Definitions; Gag clauses and other action affecting medical communications prohibited — exceptions; Sanction because of medical communication prohibited
See bold sections below:
Section 33-1-801. Definitions
As used in this part, unless the context requires otherwise, the following definitions apply:
(1) “Enrollee” means the individual to whom a health care service is provided or will be provided under a health plan.
(2) “Health care provider” or “provider” means a health care professional or facility.
(3) “Health carrier” means an entity that is subject to the insurance laws and rules of this state and that contracts, offers to contract, or enters into an agreement to provide, deliver, arrange for, pay for, or reimburse any of the costs of health care services. The term includes a disability insurer, health maintenance organization, or a health service corporation or other entity providing a health benefit plan.
(4) “Health plan” or “health benefit plan” means a policy, contract, certificate, or agreement entered into, offered, or issued by a health carrier to provide, deliver, arrange for, pay for, or reimburse any of the costs of health care services.
(5) “Managed care organization” means an entity that manages, owns, contracts with, or employs health care providers to provide health care services under a health plan. The term includes a health maintenance organization, as defined in 33-31-102, and an entity that does not itself provide health plans.
Anti-gag Clause; Anti-retaliation
(6) “Medical communication” means:
(a) a communication made by a health care provider to an enrollee or to the guardian or other legal representative of an enrollee receiving health care services from the provider:
(i) concerning the mental or physical health care needs or treatment of the enrollee and the provisions, terms, or requirements of the health plan or another health plan relating to the needs or treatment of the enrollee; and
(ii) including a communication concerning:
(A) a test, consultation, or treatment option and a risk or benefit associated with the test, consultation, or option;
(B) variation among health care providers and health care facilities, as defined in 50-5-101, in experience, quality of health care services, or health outcomes;
(C) the basis or standard for the decision of the enrollee’s health carrier or managed care organization to authorize or deny a health care service;
(D) the process used by the enrollee’s health carrier or managed care organization to determine whether to authorize or deny a health care service; or
(E) a financial incentive or disincentive provided by the enrollee’s health carrier or managed care organization to a health care provider to authorize or deny a health care service;
(b) a communication made by a health care provider to another health care provider, an employee or contractor of the enrollee’s managed care organization, or an employee of the health carrier advocating a particular method of treatment on behalf of an enrollee.
See https://leg.mt.gov/bills/mca/title_0330/chapter_0010/part_0080/sections_index.html
Section 33-1-802. Gag clauses and other action affecting medical communications prohibited — exceptions.
(1) A health carrier or managed care organization may not by an oral or written contract, by an oral or written direction or requirement, or by a financial inducement or penalty prohibit a provider from making or interfere with a provider making a medical communication to an enrollee. A contract, direction, requirement, or financial inducement or penalty violating this subsection is void.
(2) Subsection (1) does not apply to:
(a) an oral or written contract, direction, requirement, or financial inducement or penalty prohibiting a provider from disclosing a trade secret, as defined in 30-14-402, to the same extent as other employees or contractors of the health carrier or managed care organization are prohibited from disclosing the trade secret;
(b) an oral or written contract, direction, requirement, or financial inducement or penalty prohibiting a health care provider from referring an enrollee to another health plan or managed care organization in which the provider making the referral has a direct financial interest; and
(c) the terms of an oral or written contract mutually agreed upon by a health carrier or managed care organization and a provider requiring the provider to participate in and cooperate with all programs, policies, and procedures implemented by the health carrier or managed care organization to ensure, review, or improve the quality of health care.
See https://leg.mt.gov/bills/mca/title_0330/chapter_0010/part_0080/sections_index.html
Section 33-1-803. Sanction because of medical communication prohibited.

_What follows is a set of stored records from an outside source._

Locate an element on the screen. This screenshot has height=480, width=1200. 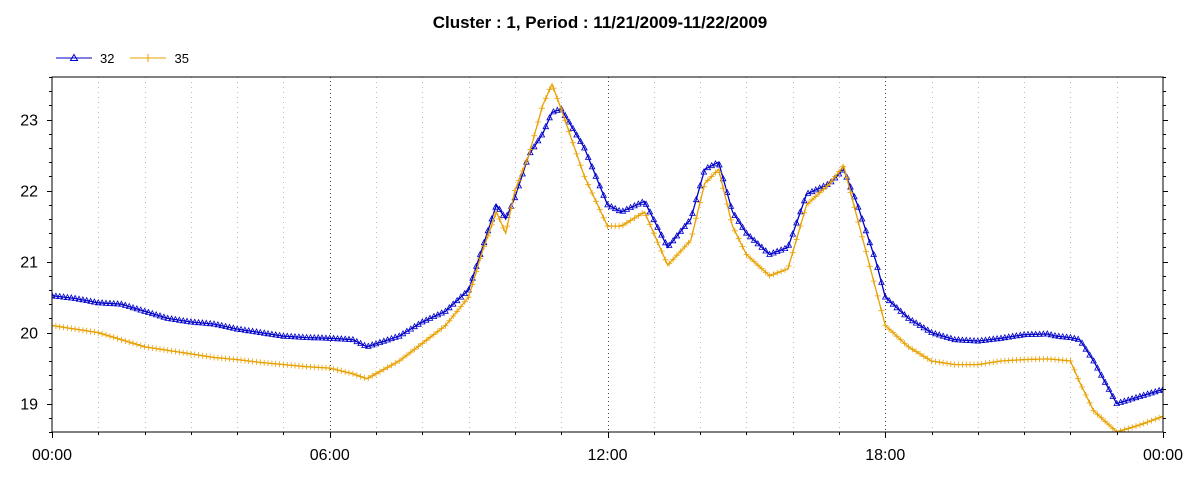
y-tick-label: 21 is located at coordinates (29, 264).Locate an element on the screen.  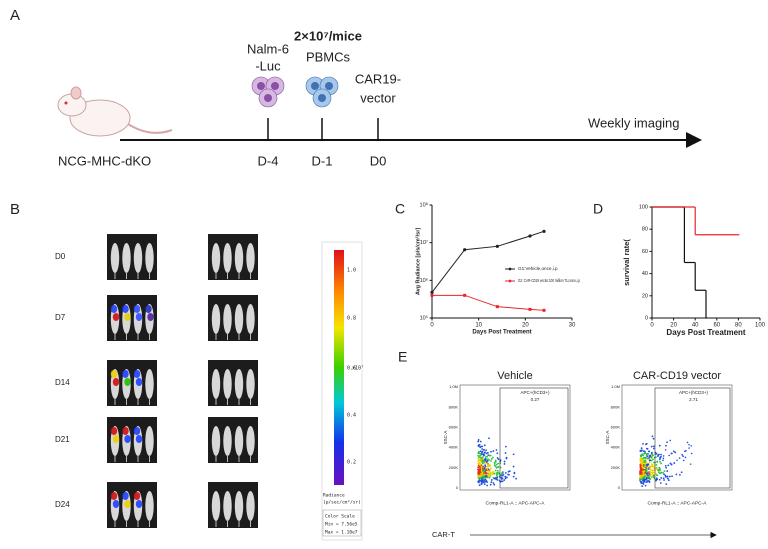
plot-frame is located at coordinates (677, 438).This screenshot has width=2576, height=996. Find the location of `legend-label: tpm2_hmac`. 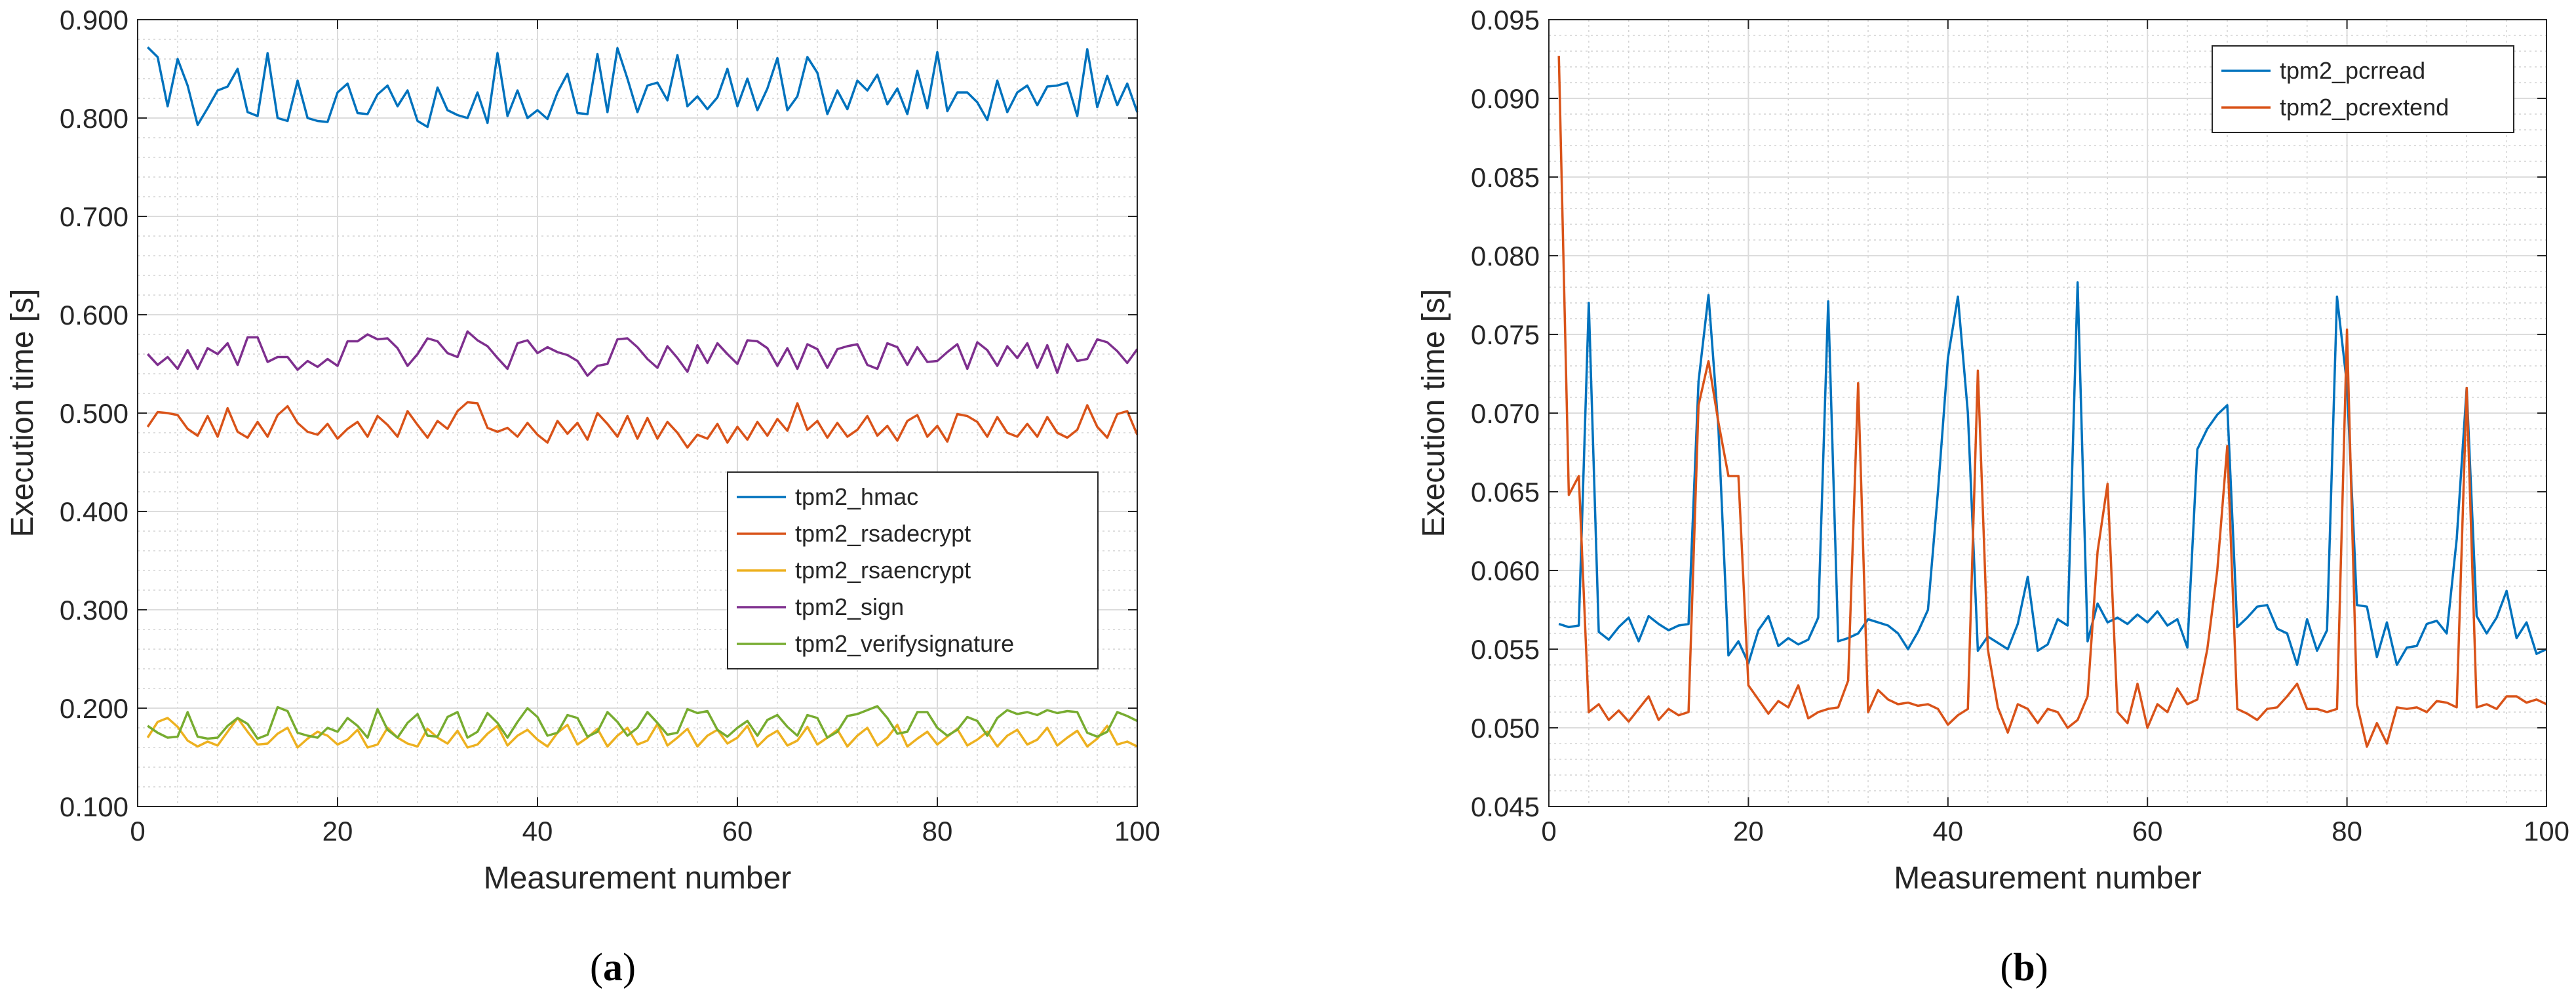

legend-label: tpm2_hmac is located at coordinates (856, 497).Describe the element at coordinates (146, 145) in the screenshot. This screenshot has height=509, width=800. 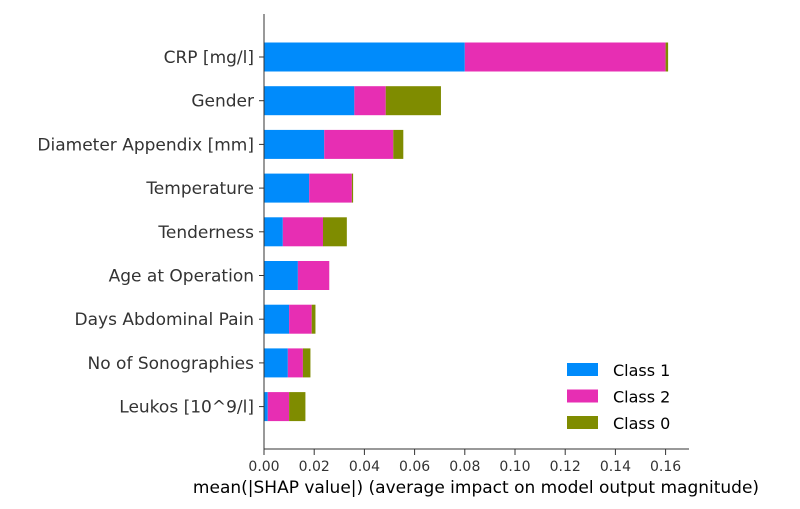
I see `category-label: Diameter Appendix [mm]` at that location.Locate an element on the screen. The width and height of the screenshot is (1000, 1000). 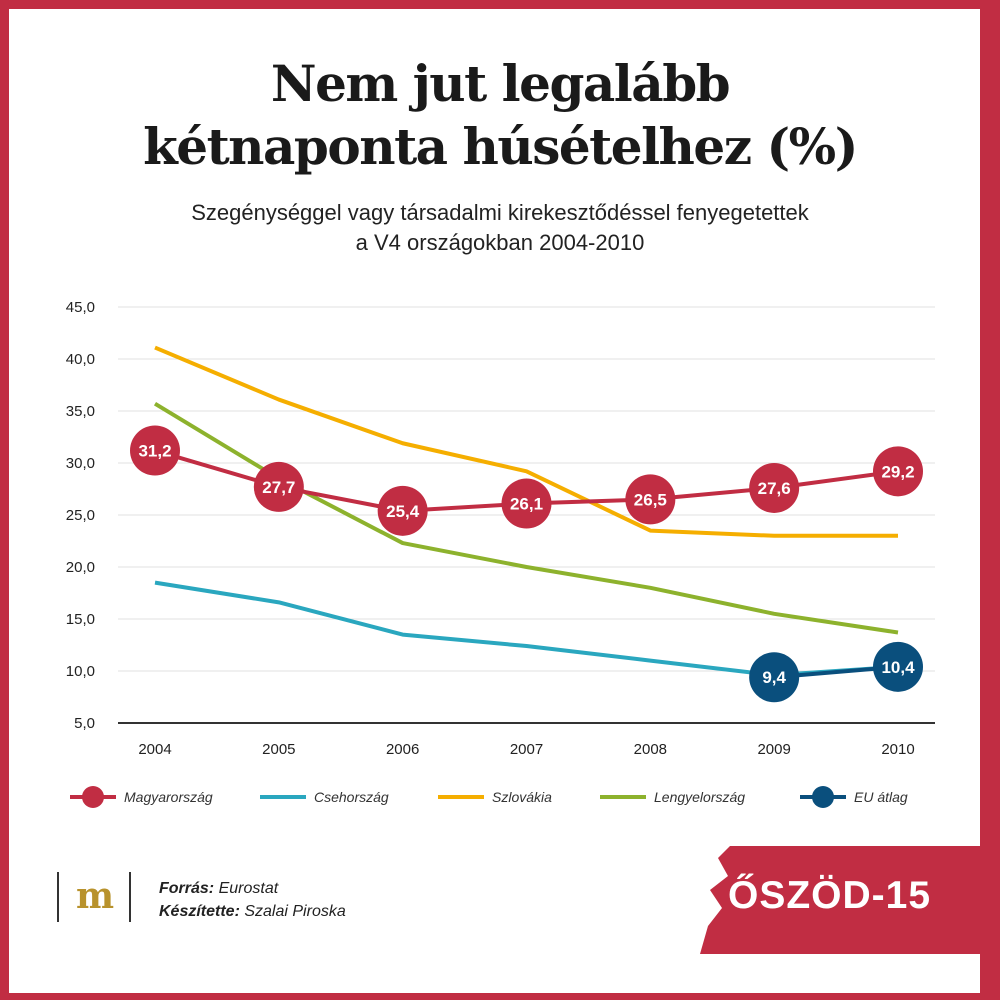
data-label-magyarorszag: 26,1 is located at coordinates (526, 504).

A health carrier or managed care organization may not take any of the following actions with regard to a health care provider because the provider made a medical communication to an enrollee or to the guardian or legal representative of the enrollee:
(1) terminate an agreement between the health carrier or managed care organization and the health care provider to provide health care services;
(2) reduce compensation to the provider;
(3) demote the provider in regard to relative seniority within the managed care organization;
(4) transfer the provider to other duties within the managed care organization;
(5) deny the provider admitting or other privileges; or
(6) take other action against the provider in retaliation for a medical communication made by the provider to an enrollee.